Projecting Local Healthcare Use in the US through 2030
Projecting Local Healthcare Use in the US through 2030
Monday, June 23, 2014: 4:45 PM
Von KleinSmid 152 (Von KleinSmid Center)
To best model future health workforce needs, an accurate projection of future demand for healthcare is necessary. Previous models have often been hampered by a limited number of distinct types of healthcare use, large geographic areas, and/or choice of parametric model to generate use estimates. We developed an alternative model. We use multiple years of the Medical Expenditure Panel Survey and classify visits into three settings (office-based/outpatient; inpatient; emergency room) and up to 19 clinical service areas (modified from the AHRQ’s Clinical Classification System, plus preventive visits) for a total of 55 types of healthcare services.

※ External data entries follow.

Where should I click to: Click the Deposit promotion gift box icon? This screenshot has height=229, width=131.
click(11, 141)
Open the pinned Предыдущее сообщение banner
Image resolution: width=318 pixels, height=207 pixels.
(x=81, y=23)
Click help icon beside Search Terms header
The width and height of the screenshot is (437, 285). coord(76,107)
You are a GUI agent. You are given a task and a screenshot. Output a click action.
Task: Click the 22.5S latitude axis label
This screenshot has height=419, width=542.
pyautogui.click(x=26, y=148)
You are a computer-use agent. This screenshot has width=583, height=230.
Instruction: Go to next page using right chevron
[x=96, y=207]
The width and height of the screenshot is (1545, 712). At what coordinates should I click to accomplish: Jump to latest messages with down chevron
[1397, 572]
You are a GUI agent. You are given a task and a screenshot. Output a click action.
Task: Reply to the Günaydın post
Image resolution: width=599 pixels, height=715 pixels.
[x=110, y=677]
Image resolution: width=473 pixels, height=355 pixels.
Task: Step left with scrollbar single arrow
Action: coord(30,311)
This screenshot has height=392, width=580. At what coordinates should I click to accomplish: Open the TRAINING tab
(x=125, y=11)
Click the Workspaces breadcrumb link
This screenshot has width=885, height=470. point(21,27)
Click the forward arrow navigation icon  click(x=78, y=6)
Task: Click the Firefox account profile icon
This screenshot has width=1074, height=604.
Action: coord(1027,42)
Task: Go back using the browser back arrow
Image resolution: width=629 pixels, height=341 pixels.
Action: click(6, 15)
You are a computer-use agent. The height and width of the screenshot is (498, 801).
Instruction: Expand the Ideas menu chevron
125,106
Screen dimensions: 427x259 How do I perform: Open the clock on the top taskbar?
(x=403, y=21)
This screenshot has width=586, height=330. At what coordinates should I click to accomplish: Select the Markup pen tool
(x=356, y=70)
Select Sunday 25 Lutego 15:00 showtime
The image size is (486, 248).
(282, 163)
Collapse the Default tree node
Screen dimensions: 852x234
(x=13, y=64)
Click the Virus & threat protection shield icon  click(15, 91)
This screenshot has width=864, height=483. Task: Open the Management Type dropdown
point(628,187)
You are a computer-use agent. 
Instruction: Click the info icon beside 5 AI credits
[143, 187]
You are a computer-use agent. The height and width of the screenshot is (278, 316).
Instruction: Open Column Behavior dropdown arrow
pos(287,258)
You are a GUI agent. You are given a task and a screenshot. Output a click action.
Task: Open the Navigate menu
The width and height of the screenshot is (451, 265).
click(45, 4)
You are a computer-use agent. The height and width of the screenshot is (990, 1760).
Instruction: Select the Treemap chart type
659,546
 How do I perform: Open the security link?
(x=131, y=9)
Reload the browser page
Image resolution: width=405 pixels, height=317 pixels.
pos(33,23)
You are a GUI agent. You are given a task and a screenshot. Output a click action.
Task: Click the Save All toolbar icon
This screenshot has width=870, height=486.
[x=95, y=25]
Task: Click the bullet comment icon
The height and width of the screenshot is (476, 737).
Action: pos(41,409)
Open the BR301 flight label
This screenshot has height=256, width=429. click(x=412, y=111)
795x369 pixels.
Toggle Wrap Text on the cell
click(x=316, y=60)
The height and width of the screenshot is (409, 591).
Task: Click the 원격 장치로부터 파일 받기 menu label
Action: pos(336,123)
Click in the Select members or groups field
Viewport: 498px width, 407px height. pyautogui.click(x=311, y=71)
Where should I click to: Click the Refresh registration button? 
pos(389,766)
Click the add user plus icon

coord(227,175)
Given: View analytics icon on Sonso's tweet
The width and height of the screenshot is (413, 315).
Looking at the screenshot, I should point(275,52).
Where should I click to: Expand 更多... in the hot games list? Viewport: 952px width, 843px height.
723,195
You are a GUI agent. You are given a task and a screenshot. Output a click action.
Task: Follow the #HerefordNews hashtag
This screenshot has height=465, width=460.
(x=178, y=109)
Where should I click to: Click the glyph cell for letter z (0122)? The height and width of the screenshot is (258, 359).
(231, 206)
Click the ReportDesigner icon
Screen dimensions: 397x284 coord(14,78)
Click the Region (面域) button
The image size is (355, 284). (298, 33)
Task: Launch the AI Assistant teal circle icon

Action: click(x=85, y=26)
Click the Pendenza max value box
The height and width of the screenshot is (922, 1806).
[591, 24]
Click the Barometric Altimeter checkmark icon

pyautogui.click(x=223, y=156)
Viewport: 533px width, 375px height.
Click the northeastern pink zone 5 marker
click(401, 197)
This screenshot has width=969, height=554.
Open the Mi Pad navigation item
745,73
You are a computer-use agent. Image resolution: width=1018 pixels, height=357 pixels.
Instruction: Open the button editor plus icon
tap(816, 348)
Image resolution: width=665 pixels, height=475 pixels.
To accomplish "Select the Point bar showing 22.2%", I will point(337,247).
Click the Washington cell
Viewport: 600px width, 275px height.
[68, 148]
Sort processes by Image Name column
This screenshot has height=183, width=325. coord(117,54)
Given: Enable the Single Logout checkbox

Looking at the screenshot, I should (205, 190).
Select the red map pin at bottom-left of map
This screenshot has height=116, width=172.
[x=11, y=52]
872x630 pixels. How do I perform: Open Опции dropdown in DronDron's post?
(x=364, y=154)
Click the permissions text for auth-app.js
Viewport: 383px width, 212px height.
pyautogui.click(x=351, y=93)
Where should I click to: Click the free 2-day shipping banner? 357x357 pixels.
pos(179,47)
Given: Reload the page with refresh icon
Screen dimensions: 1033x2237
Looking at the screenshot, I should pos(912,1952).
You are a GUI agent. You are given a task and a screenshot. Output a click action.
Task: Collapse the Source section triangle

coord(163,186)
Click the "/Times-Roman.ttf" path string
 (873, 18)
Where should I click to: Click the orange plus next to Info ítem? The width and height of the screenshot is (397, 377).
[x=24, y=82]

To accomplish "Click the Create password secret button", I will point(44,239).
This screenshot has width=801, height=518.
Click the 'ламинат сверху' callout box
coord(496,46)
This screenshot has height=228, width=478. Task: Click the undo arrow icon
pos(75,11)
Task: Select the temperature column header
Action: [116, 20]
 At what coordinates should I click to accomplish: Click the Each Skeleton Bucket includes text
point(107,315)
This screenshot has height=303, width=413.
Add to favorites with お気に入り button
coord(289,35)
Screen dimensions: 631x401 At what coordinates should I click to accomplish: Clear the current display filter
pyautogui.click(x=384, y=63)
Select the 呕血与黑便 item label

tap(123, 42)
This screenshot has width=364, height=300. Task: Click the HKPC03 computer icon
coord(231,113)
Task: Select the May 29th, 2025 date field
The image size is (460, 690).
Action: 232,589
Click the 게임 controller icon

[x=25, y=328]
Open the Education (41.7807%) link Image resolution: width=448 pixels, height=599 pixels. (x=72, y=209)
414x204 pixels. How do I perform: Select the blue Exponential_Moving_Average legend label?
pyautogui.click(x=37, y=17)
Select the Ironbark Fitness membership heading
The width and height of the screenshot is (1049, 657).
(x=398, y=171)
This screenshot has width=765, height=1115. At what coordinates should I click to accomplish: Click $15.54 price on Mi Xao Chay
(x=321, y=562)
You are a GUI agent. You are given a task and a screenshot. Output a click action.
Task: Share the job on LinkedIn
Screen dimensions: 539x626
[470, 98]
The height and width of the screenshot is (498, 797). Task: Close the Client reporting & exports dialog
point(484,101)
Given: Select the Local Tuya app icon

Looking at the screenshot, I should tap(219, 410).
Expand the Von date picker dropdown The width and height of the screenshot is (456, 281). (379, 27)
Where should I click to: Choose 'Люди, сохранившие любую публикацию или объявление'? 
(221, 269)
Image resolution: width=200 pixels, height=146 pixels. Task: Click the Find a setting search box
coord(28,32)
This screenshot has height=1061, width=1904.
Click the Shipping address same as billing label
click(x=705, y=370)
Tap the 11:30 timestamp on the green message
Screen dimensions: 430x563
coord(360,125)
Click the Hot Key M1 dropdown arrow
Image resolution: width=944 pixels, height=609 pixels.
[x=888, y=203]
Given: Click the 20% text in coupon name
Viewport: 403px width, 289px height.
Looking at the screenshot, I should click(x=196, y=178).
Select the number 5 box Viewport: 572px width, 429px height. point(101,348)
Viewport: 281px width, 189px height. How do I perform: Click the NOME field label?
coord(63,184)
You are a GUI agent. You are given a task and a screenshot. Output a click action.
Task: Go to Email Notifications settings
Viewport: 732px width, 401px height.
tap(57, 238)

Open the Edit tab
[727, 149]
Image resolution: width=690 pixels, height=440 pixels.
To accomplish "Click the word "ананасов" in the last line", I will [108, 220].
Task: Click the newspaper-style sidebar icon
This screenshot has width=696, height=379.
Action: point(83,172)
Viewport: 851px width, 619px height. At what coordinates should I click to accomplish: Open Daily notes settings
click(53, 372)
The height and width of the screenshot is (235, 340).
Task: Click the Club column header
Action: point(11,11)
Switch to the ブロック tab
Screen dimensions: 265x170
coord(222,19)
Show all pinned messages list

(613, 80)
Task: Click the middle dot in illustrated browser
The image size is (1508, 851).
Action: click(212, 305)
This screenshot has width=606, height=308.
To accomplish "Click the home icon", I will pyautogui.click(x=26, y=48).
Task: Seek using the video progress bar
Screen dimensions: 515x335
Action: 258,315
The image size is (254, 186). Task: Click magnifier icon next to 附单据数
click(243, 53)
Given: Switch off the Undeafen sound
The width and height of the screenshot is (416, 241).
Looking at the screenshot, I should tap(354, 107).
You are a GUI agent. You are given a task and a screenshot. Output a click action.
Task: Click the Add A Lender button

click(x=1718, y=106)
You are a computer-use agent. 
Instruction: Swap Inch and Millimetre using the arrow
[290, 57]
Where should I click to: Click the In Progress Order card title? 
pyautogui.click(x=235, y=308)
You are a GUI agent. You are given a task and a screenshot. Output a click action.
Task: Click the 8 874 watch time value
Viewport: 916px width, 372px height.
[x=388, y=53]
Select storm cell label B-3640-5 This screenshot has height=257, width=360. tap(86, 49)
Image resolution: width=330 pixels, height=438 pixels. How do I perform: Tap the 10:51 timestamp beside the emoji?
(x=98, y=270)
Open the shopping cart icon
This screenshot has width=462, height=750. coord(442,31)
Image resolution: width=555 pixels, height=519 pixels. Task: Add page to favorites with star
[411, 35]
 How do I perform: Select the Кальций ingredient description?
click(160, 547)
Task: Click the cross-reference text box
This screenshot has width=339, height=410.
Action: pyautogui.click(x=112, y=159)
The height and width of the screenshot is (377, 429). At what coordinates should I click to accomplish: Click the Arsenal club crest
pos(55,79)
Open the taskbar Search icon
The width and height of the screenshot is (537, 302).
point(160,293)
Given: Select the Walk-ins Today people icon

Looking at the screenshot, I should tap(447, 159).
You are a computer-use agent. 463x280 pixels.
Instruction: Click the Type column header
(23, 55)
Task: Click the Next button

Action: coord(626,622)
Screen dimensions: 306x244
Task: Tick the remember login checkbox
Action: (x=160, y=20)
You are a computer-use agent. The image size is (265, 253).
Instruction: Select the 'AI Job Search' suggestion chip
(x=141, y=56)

For example, we model the use of “inpatient circulatory”, “outpatient endocrine”, and “emergency room injury” visits. We then use multiple external contextual data sources to reweight the MEPS data to represent the sociodemographics, socioeconomics, and health behavior (e.g. smoking) of each U.S. county’s population through 2030. These county-specific population weights are then combined with MEPS visit data to generate the healthcare use projected for each county through 2030. This non-parametric approach, although computationally intensive, has the benefit of generating estimates independent of statistical assumptions on the data generating process for healthcare use. We compare these projected use rates with current observed rates and their proxies, examine geographic variation in these projections over time, and simulate the effect of various policy and environmental changes (e.g. health insurance coverage; prevalence of obesity) on healthcare use. We identify geographic areas with the largest changes in healthcare use resulting from the simulated effects.